Will’s World: Rough season brings mental health reflection
Dark nights and dark thoughts tend to go hand in hand and, as always, I find myself feeling melancholic at this time of year.
Another summer’s gone, I’m exhausted after one of the most challenging harvest seasons of my farming career, and the thought of the long winter ahead seems daunting, to say the least – especially with the spectre of severe flooding that seems to hang permanently over us these days.
See also: Farm cash flow advice as cost and price pressures mount
I suppose none of us went into farming for an easy and comfortable life.
But it does feel particularly difficult at the moment, and the many conversations I’ve had with friends and neighbours this year who’ve intimated – or openly said – they’re struggling with the pressure and stress of it all has left me feeling deeply concerned.

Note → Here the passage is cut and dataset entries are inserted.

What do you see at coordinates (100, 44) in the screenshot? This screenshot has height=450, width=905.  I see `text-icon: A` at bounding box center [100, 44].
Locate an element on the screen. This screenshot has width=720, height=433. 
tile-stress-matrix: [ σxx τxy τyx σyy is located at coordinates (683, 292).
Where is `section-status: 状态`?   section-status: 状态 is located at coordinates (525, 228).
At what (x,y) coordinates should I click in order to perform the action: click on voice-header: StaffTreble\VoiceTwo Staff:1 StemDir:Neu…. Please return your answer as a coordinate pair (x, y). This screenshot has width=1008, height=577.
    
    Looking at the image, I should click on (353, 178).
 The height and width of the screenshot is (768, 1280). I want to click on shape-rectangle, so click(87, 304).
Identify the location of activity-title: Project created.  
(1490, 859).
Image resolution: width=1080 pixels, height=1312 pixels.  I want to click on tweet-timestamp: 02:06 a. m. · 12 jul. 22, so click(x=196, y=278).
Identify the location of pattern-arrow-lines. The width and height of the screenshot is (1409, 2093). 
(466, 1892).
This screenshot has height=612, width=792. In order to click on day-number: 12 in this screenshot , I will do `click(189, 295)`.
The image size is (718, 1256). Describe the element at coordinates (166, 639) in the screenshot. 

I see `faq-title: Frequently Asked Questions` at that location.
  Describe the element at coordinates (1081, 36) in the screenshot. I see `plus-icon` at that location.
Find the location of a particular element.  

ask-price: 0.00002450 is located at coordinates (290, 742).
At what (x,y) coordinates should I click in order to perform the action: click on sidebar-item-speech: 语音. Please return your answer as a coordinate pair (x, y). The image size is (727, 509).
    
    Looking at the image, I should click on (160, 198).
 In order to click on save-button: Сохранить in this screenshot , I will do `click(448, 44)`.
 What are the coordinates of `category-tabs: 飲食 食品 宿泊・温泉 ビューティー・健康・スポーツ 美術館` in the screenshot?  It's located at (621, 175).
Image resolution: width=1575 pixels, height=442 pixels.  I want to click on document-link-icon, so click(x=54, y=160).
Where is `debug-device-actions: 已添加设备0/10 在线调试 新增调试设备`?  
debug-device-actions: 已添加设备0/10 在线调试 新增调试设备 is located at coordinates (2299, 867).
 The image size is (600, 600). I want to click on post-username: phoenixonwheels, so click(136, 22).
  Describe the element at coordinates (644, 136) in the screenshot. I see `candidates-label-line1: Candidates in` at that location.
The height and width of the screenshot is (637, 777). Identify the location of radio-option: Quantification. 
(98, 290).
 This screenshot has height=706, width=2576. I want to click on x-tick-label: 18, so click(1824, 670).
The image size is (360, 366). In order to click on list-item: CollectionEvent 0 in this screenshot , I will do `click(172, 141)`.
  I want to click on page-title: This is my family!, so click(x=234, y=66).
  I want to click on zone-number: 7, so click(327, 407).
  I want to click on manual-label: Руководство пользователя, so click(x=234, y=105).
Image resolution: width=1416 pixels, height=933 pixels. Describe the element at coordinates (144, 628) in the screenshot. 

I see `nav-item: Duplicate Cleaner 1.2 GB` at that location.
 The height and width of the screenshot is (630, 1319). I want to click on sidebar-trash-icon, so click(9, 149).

Staff shortages, high input costs, low yields, tight margins, inadequate support systems, the ongoing nightmare that is bovine TB, pointless bureaucracy, a rapidly ageing workforce, low farmgate prices, and plain loneliness and isolation are just a few of the things weighing on farmers’ minds.
Mental health challenges
This is only reinforced by the sheer number of recent articles and features in the farming press talking about the importance of good mental health and looking out for one another.
This is patently a good thing and doubtless helps people to realise that they’re not on their own and that it’s “OK not to be OK”, but it does emphasise the fact that our community and industry is finding it extremely difficult to adjust in a rapidly changing world.
I’m certainly feeling that too. So much so, in fact, that I’ve begun to wonder, if only fleetingly and occasionally, if I made the wrong choice all those years ago when I decided that I wanted to be a farmer.
It could just be because I’ve spent too much time on my own in a tractor cab lately, and that’s never particularly good for me.
I’m alright for a few days, but any more than that and I’ve overthought everything there possibly is to overthink and morphed into an even more strung-out version of Robert De Niro’s character in Taxi Driver (“You talkin’ to me? Well, I’m the only one here…”).
It could also be that I’ve attended a few funerals recently of members of the local farming community that I was very fond of, and it’s taking me a while to come to terms with the fact that I won’t see them around or share a chat and a laugh with them anymore.
Talking to friends and family
Sometimes it can feel like there’s fewer and fewer of us, and I often wonder if I’m part of the last golden era of small family farms in this country.
I should stress that after writing previously in FW about my occasional bouts of severe depression, I’m not feeling like that this time, despite my temporary downbeat mood, so no one need worry about me.
It does like to jump out of the shadows every now and then, to punch me in the face and tell me I’m still not good enough – just as a nasty reminder that it’ll never fully go away. But I can cope with that.
The difference now, as opposed to when I first encountered it, is that I know it for what it is, and will quickly talk to a few close friends and family members who’ll help to gently drag me back to the light.